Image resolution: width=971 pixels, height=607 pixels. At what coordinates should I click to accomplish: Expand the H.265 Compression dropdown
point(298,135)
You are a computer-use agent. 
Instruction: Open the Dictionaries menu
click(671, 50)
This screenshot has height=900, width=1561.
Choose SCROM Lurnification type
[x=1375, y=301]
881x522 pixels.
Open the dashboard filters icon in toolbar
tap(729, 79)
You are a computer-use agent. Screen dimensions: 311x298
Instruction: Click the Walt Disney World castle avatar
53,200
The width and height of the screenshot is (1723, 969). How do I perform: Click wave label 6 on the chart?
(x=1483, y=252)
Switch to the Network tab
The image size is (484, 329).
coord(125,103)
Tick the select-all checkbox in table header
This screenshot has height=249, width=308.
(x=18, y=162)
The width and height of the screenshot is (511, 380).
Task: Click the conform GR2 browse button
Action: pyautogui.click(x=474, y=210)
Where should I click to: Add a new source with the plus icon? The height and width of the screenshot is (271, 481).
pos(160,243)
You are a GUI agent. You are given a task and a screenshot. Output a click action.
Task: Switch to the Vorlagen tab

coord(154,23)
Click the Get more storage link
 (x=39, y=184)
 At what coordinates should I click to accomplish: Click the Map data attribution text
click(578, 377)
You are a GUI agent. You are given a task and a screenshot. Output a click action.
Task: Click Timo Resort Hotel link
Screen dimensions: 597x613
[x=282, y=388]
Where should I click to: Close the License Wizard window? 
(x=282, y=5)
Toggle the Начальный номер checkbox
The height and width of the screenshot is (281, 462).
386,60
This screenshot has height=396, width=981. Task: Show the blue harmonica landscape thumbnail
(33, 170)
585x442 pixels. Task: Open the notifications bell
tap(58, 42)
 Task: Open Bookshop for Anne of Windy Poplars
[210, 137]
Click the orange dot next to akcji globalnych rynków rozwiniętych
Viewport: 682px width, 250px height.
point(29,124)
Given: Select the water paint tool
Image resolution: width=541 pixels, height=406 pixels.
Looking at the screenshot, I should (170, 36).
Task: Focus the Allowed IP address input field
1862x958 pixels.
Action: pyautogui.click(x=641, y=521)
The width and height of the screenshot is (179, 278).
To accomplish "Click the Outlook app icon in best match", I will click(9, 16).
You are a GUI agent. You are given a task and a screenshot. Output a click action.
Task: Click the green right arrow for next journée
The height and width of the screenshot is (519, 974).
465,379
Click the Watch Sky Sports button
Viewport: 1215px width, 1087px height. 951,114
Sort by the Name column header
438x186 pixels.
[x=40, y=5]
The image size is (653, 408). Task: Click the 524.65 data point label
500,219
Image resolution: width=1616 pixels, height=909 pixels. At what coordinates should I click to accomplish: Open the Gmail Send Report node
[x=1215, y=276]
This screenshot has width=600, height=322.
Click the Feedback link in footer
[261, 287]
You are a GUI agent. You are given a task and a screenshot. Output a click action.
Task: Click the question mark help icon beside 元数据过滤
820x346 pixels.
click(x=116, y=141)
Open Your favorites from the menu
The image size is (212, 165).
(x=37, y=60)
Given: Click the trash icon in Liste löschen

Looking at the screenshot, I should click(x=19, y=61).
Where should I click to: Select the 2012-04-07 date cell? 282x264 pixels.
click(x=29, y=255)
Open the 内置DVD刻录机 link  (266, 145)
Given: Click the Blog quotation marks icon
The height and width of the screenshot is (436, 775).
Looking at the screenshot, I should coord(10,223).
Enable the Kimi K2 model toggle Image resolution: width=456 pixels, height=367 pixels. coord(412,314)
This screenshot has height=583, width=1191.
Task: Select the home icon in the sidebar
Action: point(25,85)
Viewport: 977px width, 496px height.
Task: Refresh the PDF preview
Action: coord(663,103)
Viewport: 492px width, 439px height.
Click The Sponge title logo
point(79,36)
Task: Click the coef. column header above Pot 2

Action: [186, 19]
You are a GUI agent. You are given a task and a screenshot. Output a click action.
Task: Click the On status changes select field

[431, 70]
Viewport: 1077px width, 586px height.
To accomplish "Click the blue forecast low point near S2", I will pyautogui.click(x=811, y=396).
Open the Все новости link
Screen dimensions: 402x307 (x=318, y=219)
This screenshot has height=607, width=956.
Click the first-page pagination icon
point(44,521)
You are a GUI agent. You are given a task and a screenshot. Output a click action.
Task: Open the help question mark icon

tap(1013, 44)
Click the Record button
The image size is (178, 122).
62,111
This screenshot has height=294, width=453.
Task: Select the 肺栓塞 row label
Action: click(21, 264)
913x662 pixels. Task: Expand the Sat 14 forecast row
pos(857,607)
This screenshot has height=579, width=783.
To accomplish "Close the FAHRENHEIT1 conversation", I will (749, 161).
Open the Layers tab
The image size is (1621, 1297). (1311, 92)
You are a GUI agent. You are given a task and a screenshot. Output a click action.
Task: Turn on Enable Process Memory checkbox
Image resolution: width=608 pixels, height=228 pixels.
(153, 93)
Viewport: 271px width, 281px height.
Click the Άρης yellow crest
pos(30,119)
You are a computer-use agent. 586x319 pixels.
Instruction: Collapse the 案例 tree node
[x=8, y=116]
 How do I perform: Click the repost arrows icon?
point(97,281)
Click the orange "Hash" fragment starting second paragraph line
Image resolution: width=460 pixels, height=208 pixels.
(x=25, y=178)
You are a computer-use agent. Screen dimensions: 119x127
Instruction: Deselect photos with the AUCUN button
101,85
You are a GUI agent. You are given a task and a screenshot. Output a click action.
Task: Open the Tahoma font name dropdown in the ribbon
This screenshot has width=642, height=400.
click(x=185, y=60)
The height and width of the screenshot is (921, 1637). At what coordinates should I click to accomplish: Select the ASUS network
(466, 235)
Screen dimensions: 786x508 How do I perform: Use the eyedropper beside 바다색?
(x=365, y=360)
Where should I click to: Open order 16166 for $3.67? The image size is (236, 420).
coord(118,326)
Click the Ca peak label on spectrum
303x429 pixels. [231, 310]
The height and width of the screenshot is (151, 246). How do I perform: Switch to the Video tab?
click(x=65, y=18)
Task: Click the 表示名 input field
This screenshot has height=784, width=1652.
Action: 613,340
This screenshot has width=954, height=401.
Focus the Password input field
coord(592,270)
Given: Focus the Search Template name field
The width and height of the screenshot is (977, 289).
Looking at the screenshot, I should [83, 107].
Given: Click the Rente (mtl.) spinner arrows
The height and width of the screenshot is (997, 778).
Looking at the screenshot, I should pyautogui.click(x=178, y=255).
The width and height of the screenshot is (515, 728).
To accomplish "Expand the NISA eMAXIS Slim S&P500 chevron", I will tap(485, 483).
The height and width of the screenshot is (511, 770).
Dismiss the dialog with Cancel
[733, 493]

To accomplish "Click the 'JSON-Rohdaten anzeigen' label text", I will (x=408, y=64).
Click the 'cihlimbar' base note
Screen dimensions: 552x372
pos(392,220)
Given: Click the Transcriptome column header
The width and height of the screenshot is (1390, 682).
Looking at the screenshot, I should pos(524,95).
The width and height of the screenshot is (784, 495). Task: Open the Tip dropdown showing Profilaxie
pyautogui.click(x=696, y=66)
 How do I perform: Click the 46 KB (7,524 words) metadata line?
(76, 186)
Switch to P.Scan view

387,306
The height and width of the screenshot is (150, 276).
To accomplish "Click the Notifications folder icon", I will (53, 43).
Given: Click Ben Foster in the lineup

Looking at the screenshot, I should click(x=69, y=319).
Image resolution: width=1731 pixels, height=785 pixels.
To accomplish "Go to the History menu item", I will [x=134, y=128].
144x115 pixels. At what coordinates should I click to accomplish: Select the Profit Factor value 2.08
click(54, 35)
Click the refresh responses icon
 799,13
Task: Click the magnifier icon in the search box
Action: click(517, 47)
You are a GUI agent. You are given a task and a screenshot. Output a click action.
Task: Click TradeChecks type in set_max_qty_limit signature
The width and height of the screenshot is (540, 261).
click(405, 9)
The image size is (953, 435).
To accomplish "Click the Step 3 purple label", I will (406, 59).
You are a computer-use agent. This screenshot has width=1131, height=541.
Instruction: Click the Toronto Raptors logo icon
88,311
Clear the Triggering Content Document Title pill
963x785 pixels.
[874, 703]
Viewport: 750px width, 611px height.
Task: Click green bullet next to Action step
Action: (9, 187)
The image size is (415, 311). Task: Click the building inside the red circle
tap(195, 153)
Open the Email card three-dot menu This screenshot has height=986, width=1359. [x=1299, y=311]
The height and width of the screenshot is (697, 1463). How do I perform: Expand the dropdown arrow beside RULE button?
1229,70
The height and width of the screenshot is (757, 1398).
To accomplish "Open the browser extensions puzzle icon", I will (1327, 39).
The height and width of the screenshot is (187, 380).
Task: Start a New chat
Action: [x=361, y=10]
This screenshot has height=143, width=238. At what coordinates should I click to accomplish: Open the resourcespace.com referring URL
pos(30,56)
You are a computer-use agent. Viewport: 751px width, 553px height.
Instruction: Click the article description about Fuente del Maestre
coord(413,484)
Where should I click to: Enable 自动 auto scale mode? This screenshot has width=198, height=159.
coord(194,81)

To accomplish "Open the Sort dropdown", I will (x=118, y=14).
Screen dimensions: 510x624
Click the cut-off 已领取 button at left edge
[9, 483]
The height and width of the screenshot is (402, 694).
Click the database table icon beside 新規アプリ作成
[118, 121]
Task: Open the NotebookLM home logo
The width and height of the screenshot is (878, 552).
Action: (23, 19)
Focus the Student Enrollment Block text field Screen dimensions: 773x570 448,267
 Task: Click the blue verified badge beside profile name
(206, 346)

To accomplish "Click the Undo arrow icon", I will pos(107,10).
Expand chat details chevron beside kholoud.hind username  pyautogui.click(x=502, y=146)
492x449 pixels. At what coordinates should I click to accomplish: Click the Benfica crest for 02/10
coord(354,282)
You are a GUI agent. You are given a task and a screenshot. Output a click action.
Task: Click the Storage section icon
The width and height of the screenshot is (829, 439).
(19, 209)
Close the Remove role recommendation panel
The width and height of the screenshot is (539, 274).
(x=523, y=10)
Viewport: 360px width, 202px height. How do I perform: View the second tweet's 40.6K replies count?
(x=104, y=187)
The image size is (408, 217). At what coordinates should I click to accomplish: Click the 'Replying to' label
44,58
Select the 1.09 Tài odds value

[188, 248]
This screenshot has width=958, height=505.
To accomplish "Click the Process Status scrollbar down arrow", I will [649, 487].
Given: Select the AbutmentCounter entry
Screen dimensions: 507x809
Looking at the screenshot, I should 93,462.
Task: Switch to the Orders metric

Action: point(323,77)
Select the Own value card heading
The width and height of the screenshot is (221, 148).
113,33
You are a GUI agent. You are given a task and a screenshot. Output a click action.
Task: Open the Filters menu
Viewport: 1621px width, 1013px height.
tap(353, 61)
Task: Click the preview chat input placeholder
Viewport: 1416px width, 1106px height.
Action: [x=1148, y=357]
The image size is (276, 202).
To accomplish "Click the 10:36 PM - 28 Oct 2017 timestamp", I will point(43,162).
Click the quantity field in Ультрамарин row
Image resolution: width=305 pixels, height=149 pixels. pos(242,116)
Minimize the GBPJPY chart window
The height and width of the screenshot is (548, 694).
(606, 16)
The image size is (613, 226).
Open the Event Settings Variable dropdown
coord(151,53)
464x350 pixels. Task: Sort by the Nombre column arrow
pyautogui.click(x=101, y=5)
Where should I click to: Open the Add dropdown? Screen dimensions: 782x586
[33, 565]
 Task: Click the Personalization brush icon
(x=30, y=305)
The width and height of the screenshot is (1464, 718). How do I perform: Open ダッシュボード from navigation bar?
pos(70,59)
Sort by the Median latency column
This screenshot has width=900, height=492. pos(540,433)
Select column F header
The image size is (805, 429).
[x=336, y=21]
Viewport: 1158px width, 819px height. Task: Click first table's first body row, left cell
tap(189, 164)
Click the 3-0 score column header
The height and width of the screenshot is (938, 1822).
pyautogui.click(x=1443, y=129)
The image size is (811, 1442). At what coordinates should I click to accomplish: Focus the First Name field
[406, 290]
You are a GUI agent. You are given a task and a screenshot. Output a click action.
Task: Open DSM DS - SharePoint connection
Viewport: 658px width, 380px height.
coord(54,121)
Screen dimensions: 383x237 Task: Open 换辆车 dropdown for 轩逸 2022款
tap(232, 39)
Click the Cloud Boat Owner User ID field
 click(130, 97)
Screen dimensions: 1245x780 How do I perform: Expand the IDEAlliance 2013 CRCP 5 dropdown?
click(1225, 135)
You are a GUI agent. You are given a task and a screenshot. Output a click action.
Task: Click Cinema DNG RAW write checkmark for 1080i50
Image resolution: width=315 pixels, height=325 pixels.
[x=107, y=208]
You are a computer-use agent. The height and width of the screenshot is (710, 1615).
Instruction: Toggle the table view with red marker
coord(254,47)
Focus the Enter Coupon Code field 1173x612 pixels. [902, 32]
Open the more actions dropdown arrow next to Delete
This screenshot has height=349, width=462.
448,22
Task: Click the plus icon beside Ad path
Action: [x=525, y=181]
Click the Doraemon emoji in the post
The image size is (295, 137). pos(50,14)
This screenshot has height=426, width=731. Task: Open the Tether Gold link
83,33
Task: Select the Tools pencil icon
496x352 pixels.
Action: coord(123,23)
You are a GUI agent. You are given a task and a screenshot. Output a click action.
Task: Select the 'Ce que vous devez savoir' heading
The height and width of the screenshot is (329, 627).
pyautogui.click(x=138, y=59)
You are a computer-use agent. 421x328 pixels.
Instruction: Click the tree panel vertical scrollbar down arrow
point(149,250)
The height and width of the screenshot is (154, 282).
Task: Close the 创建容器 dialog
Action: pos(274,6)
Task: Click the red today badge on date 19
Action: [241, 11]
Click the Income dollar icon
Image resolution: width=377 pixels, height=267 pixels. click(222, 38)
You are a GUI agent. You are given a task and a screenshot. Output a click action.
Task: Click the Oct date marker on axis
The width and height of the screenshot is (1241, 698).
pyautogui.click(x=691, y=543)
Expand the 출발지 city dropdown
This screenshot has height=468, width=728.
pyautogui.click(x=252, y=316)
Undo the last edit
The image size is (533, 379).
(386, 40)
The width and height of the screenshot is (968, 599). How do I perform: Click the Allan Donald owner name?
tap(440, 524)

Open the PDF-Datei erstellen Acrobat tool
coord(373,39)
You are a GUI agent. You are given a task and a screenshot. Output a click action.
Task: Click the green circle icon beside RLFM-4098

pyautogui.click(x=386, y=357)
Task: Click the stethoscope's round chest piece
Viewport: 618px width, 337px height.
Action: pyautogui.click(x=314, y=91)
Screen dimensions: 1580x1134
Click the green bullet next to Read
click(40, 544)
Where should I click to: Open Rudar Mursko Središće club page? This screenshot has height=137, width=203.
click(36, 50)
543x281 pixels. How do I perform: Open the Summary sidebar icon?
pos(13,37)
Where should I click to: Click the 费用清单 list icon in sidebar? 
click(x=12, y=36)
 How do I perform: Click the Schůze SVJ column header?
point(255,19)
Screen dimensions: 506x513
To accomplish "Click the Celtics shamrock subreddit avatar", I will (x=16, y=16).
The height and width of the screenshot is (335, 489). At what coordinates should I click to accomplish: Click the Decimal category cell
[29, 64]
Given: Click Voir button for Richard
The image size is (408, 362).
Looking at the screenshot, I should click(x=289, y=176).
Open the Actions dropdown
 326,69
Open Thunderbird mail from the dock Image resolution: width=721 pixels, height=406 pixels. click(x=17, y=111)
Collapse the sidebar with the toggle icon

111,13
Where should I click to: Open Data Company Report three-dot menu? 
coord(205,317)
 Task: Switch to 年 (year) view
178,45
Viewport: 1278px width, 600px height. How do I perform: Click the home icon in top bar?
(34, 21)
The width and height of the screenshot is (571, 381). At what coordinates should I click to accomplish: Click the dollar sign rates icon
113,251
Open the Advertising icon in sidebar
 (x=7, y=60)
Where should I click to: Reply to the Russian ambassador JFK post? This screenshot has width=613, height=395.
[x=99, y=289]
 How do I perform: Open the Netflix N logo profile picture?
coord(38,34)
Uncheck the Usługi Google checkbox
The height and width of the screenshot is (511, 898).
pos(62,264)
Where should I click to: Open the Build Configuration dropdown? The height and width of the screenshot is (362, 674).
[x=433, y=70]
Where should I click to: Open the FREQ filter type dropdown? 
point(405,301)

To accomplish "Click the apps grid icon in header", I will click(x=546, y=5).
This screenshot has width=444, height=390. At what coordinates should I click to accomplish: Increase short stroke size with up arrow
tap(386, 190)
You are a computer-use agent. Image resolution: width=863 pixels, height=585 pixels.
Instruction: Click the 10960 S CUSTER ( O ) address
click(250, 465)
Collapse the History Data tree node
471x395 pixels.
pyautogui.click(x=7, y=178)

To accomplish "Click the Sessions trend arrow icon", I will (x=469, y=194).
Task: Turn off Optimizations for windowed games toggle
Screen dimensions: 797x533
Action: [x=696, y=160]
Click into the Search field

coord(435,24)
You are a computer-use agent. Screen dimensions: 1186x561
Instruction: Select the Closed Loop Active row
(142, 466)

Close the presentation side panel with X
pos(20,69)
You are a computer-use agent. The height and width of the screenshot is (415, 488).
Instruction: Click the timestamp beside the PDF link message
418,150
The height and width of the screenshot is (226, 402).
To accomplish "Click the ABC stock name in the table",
----
#### [What is being asked]
Would you filter the entries above and keep each line that has the word "Turn"?

#### [Solution]
Task: Turn on Enable Process Memory checkbox
Task: Turn off Optimizations for windowed games toggle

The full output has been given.